Raúl Cervantes Andrade, Generalstaatsanwalt 

Hiermit drücken die Unterzeichnenden ihre große Sorge aus angesichts der in den letzten Wochen bekannt gewordenen Überwachungsmanöver bei Menschenrechtsverteidigern, Journalisten und Aktivisten. Diese Woche ist nun bekannt geworden, dass auch Mitglieder der „Interdisziplinären Gruppe Unabhängiger Experten“ (Grupo Interdisciplinario de Expertos Independientes, GIEI) sowie ihr Technischer Sekretär überwacht wurden, was dem Ganzen die Krone aufsetzt, da diese Personen von der mexikanischen Regierung eingeladen und von der Interamerikanischen Kommission für Menschenrechte (IAKMR) entsandt worden waren, um zur Aufklärung in einem Fall beizutragen, der das Land und die ganze Welt aufgeschreckt hatte: das gewaltsame Verschwinden der 43 Lehramtstudenten von Ayotzinapa.

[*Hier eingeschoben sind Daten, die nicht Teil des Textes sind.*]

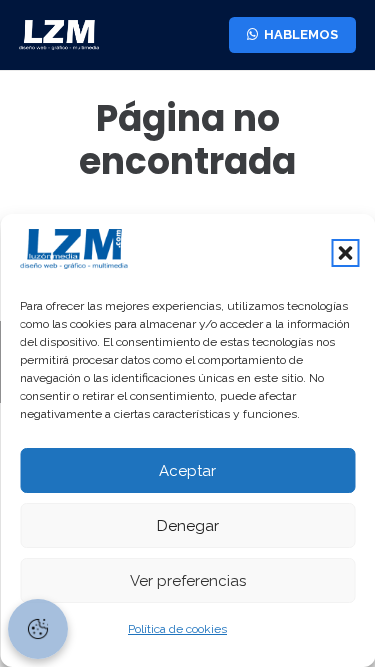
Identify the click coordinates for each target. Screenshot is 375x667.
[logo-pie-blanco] (59, 35)
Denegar (188, 526)
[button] (345, 253)
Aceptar (187, 471)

Hier gilt es zu betonen, dass der Fall Ayotzinapa auch 32 Monate nach dem Verschwinden der Studenten immer noch nicht aufgeklärt ist. In diesem Zusammenhang stellt der Überwachungs-Versuch gegen die GIEI eine Einmischung in ihre Mission dar, nämlich die Aufklärung des Falls, die Suche nach den verschwundenen Studenten sowie die Begleitung der Angehörigen. Als die Gruppe das Land verließ, gab sie die Empfehlung ab, einen Verfahren zu schaffen, um ihren Empfehlungen Folge leisten zu können; diese Instanz wurde von der IAKMR in Übereinstimmung mit der mexikanischen Regierung geschaffen. Das Verfahren zur Weiterverfolgung des Falls Ayotzinapa sollte eine Einschätzung und Stellungnahme zu den jüngsten Ereignissen abgeben.

Gemäß den Untersuchungen von „Citizen Lab“ von der Universität Toronto (Kanada) wurden die Mobiltelefone der betroffenen Personen mit Hilfe der Malware „Pegasus“ überwacht; diese Malware wird von dem Unternehmen NSO hergestellt und wird laut dem Unternehmen nur an Regierungen und Regierungsinstanzen verkauft, mit dem einzigen Ziel, geheimdienstlich gegen die Organisierte Kriminalität und den Terrorismus vorzugehen. Die mexikanischen Gesetze wiederum erlauben es nur mit einer Genehmigung eines Bundesrichters Telefone zu überwachen. Es liegen keine Informationen darüber vor, ob es bei den in dem Bericht erwähnten Telefonen eine solche Autorisierung irgendeines Bundesrichters gab.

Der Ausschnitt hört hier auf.